Te quiero

La mayor parte de las veces, la familia nunca se dice que se quiere, porque si es de la familia se sobreentiende que se quieren. ¿Pero sabes qué tan importante es decir “te quiero”?
Había una vez una joven que se encontraba en una profunda depresión. Sentía que nadie la quería, que nadie la veía, que a nadie le importaba que ella estuviera. Era tal su depresión que incluso pensó en el suicidio. “¿Para qué seguir viva si nadie me quiere, si nadie me entiende?” se decía.
Ese día sus padres invitaron a una persona a su casa para cenar y platicar amenamente. La joven, junto con los de su familia e invitado, se sentó a la mesa sin muchos ánimos, mientras que la familia conversaba alegremente. De pronto, el invitado le hizo una pregunta a una pequeña, sobrina de la familia.

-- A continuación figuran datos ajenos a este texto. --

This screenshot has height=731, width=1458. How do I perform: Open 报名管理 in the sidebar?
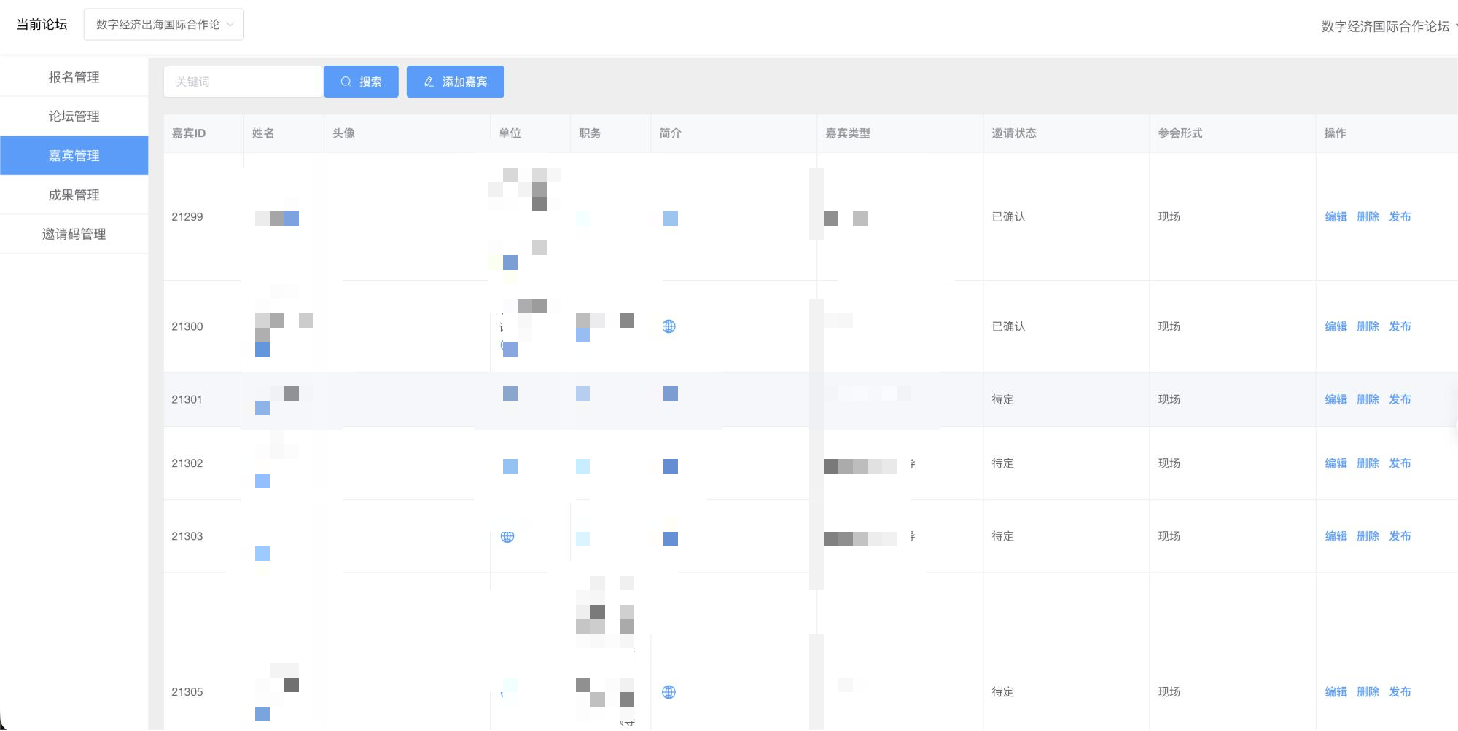74,77
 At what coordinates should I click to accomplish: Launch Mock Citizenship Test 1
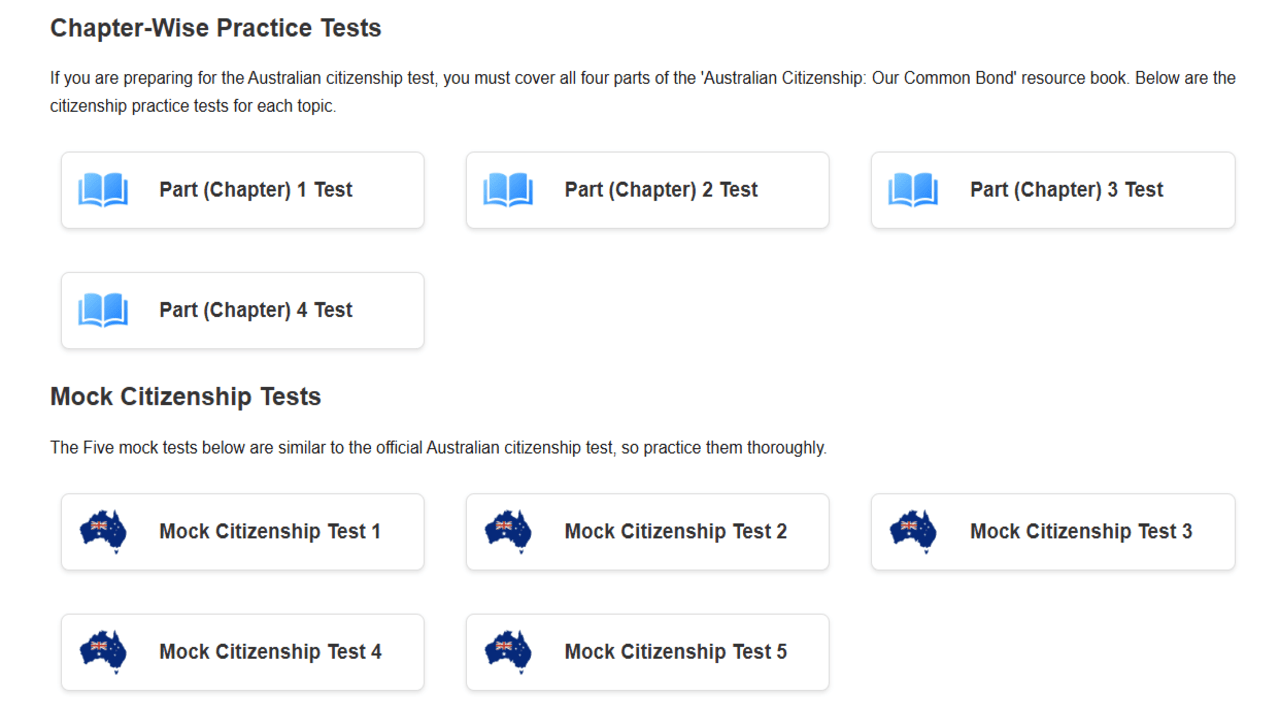(270, 531)
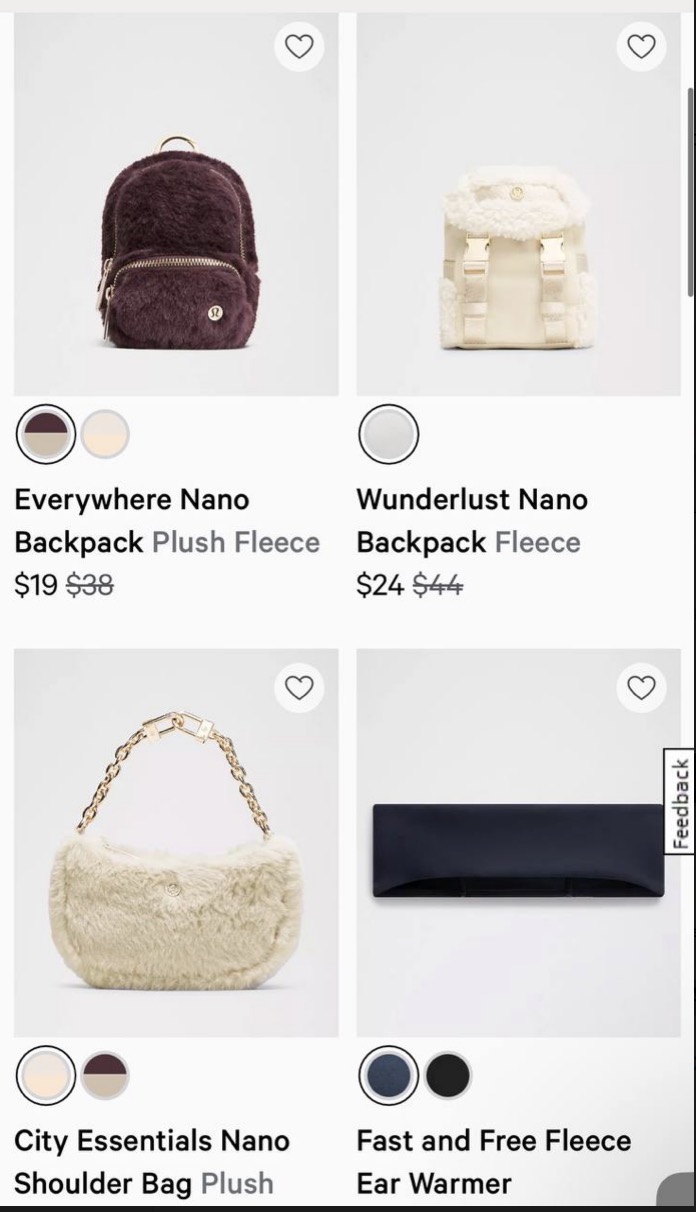Choose the cream swatch for City Essentials bag
This screenshot has height=1212, width=696.
[x=45, y=1076]
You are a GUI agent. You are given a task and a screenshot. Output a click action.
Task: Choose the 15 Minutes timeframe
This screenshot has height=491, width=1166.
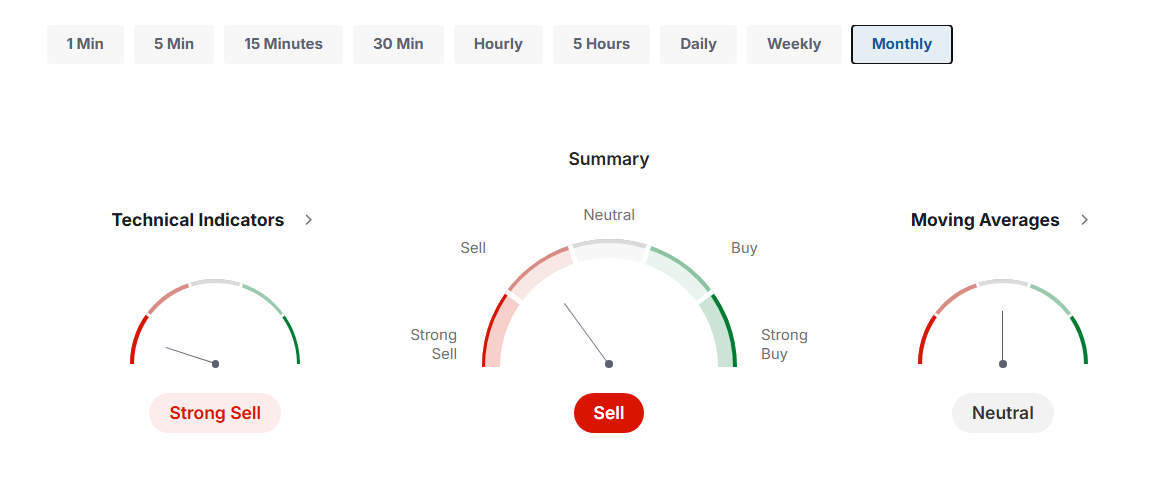point(283,44)
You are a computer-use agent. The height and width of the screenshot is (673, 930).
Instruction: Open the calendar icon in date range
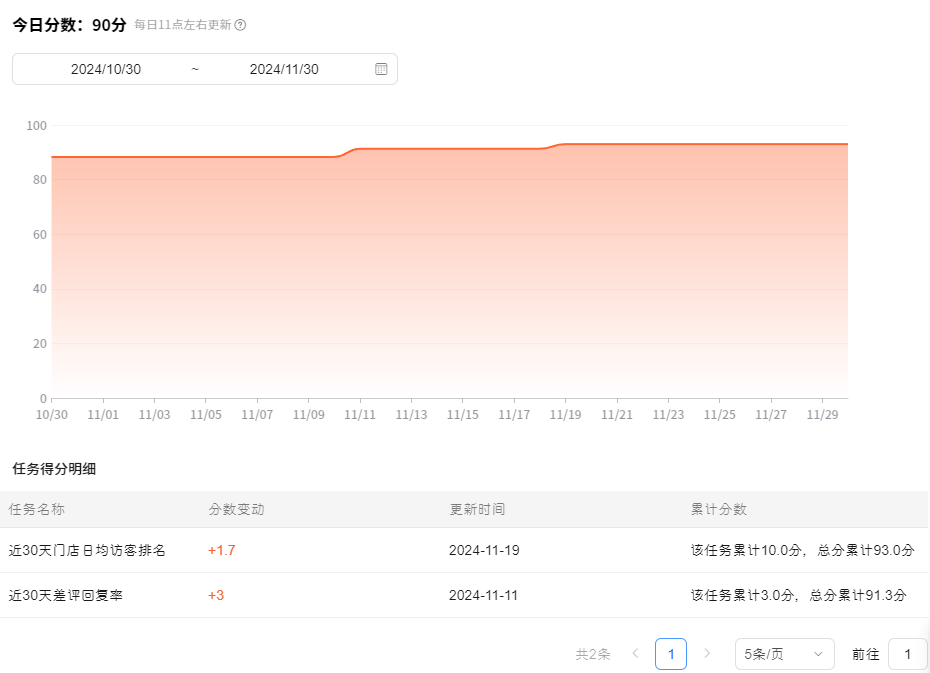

* Dime pequeña, ¿a cuál de tus tías quieres más?
* De seguro quiere más a su tía Jose – le contestó la mamá, ya que la niña pasaba más tiempo con ella.
* A ver señora, deje que sea la niña quien conteste, porque los niños siempre dicen la verdad.
El invitado le volvió a preguntar a la pequeña a quién quería más y para sorpresa de todos, la niña contestó:
* A mi tía Juana.
La joven, cuyo nombre había sido nombrado, levantó el rostro con sorpresa. La mamá le hizo la aclaración a la pequeña de cómo se llamaba cada una de sus tías. Pero la pequeña volvió a decir:
* A mi tía Juana.
La joven sonrió y unas lágrimas se asomaron por su rostro. No podía dejar de llorar. La depresión que tanto tiempo había tenido y que la torturaba día a día, desapareció y sintió un gran amor dentro de sí. Un calor muy intenso en su corazón derritió el hielo que la depresión había formado en su ser. Después de esto nunca más se volvió a sentir sola, ni mucho menos no amada, porque sabía que alguien la quería.
Esta historia que les cuento, imagínensela como estar en un abismo profundo, completamente solos en total oscuridad, sentirse en la desesperación y de pronto, ver una luz blanca, brillante, hermosa. La hermosa luz de un “Te quiero”.